Hardly less unspiritual, in spite of their conventional romance of youth and beauty, are the daughters of the squalid one. The author, in making them simple, has not abstained from making them cunning. Their vanities are well enough, but these women are not only vain, they are so envious as to refuse admiration to a sister-in-law—one who is their rival in no way except in so much as she is a contemporary beauty. "Miss Arabella Wilmot," says the pious father and vicar, "was allowed by all (except my two daughters) to be completely pretty."

They have been left by their father in such brutal ignorance as to be instantly deceived into laughing at bad manners in error for humour. They have no pretty or sensitive instincts. "The jests of the rich," says the Vicar, referring to his own young daughters as audience, "are ever successful." Olivia, when the squire played off a dullish joke, "mistook it for humour. She thought him, therefore, a very fine gentleman." The powders and patches for the country church, the ride thither on Blackberry, in so strange a procession, the face-wash, the dreams and omens, are all good gentle comedy; we are completely convinced of the tedium of Mrs. Primrose's dreams, which she told every morning. But there are other points of comedy that ought not to precede an author's appeal to the kind of sentiment about to be touched by the tragic scenes of The Vicar of Wakefield.

In odd sidling ways Goldsmith bethinks himself to give his principal heroine a shadow of the virtues he has not bestowed upon her. When the unhappy Williams, above-mentioned, has been used in vain by Olivia, and the squire has not declared himself, and she is on the point of keeping her word to Williams by marrying him, the Vicar creates a situation out of it all that takes the reader roundly by surprise: "I frequently applauded her resolution in preferring happiness to ostentation." The good Goldsmith! Here is Olivia perfectly frank with her father as to her exceedingly sincere preference for ostentation, and as to her stratagem to try to obtain it at the expense of honour and of neighbour Williams; her mind is as well known to her father as her father's mind is known to Oliver Goldsmith, and as Oliver Goldsmith's, Dr. Primrose's, and Olivia's minds are known to the reader. And in spite of all, your Goldsmith and your Vicar turn you this phrase to your very face. You hardly know which way to look; it is so disconcerting.

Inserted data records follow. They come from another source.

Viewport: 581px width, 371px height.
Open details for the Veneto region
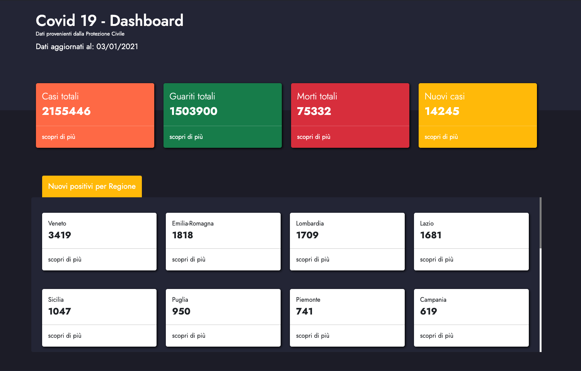(x=65, y=259)
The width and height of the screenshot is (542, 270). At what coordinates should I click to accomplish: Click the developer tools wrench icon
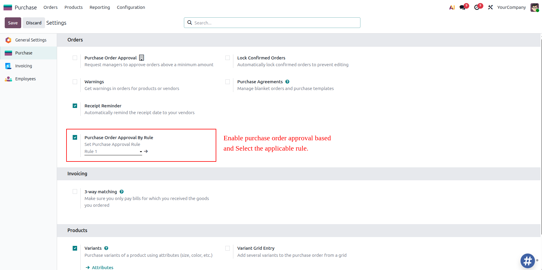pos(490,7)
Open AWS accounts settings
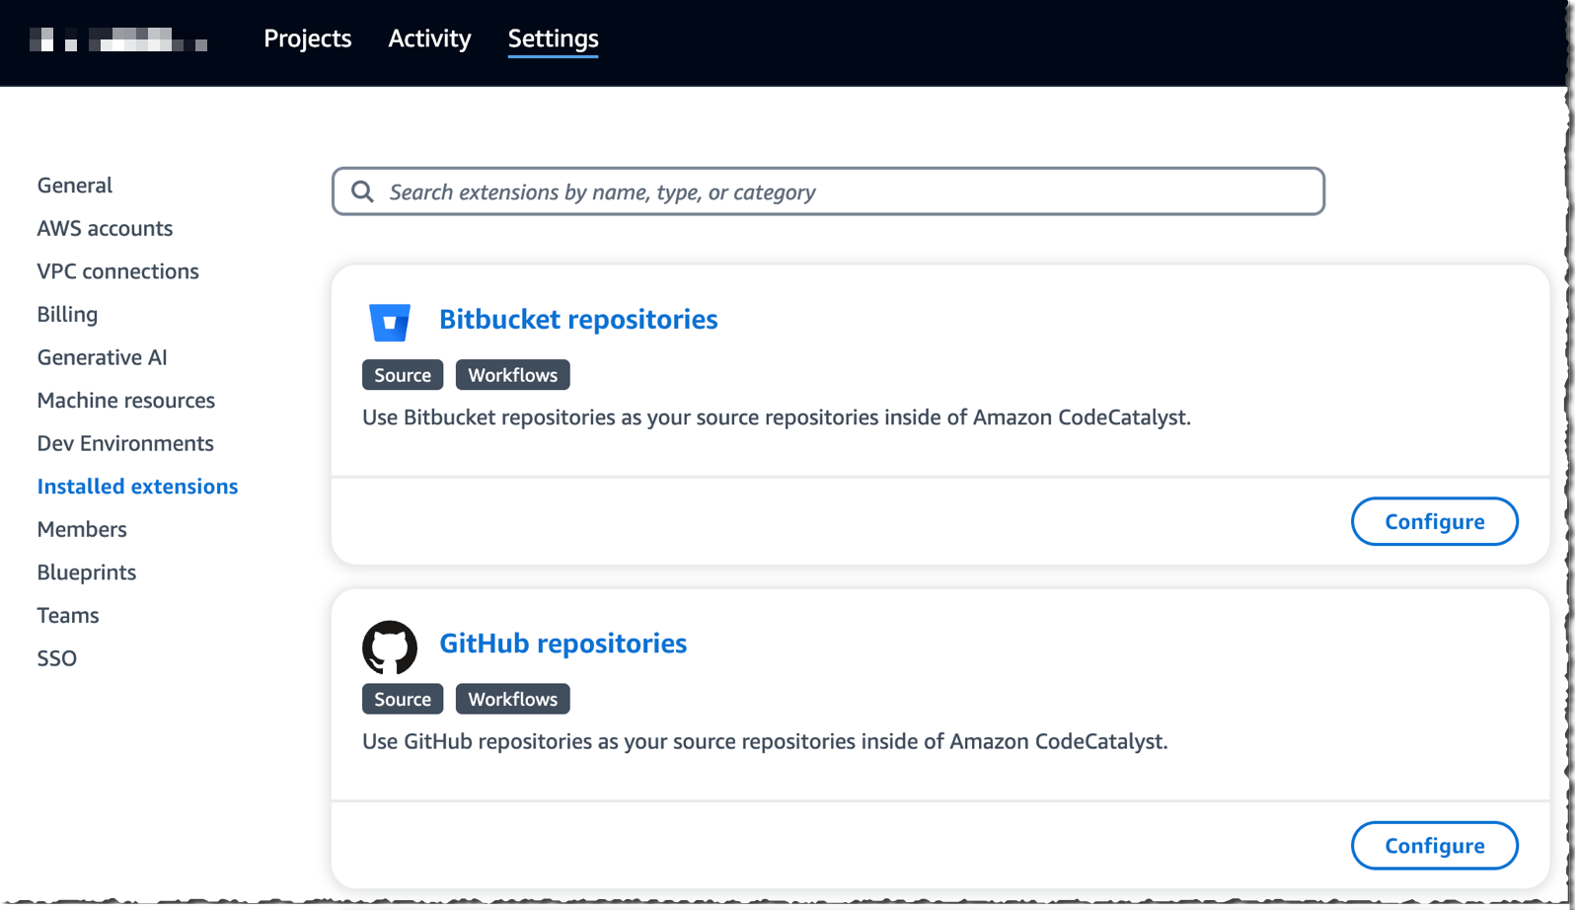The image size is (1575, 910). (105, 228)
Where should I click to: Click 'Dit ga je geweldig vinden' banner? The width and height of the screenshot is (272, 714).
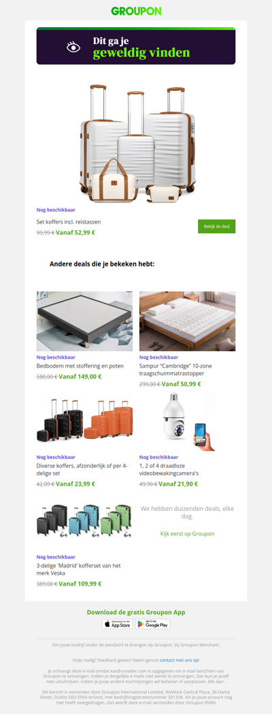pos(136,46)
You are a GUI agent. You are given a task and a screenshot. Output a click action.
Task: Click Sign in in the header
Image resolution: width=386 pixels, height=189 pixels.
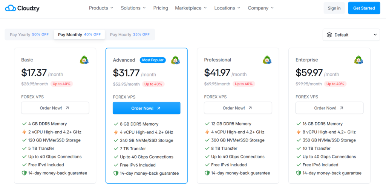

Seeing that Olivia (with her chance-recovered virtue) and Sophia may both be expected to grow into the kind of matronhood represented by their mother, it needs all the conditions of fiction to surround the close of their love-affairs with the least semblance of dignity. Nor, in fact, can it be said that the final winning of Sophia is an incident that errs by too much dignity. The scene is that in which Burchell, revealed as Sir William Thornhill, feigns to offer her in marriage to the good-natured rogue, Jenkinson, fellow prisoner with her father, in order that, on her indignant and distressed refusal, he may surprise her agreeably by crying, "What? Not have him? If that be the case, I think I must have you myself." Even for an avowedly eccentric master of whims, this is playing with forbidden ironies. True, he catches her to his breast with ardour, and calls her "sensible." "Such sense and such heavenly beauty," finally exclaims the happy man. Let us make him a present of the heavenly beauty. It is the only thing not disproved, not dispraised, not disgraced, by a candid study of the Ladies of the Idyll.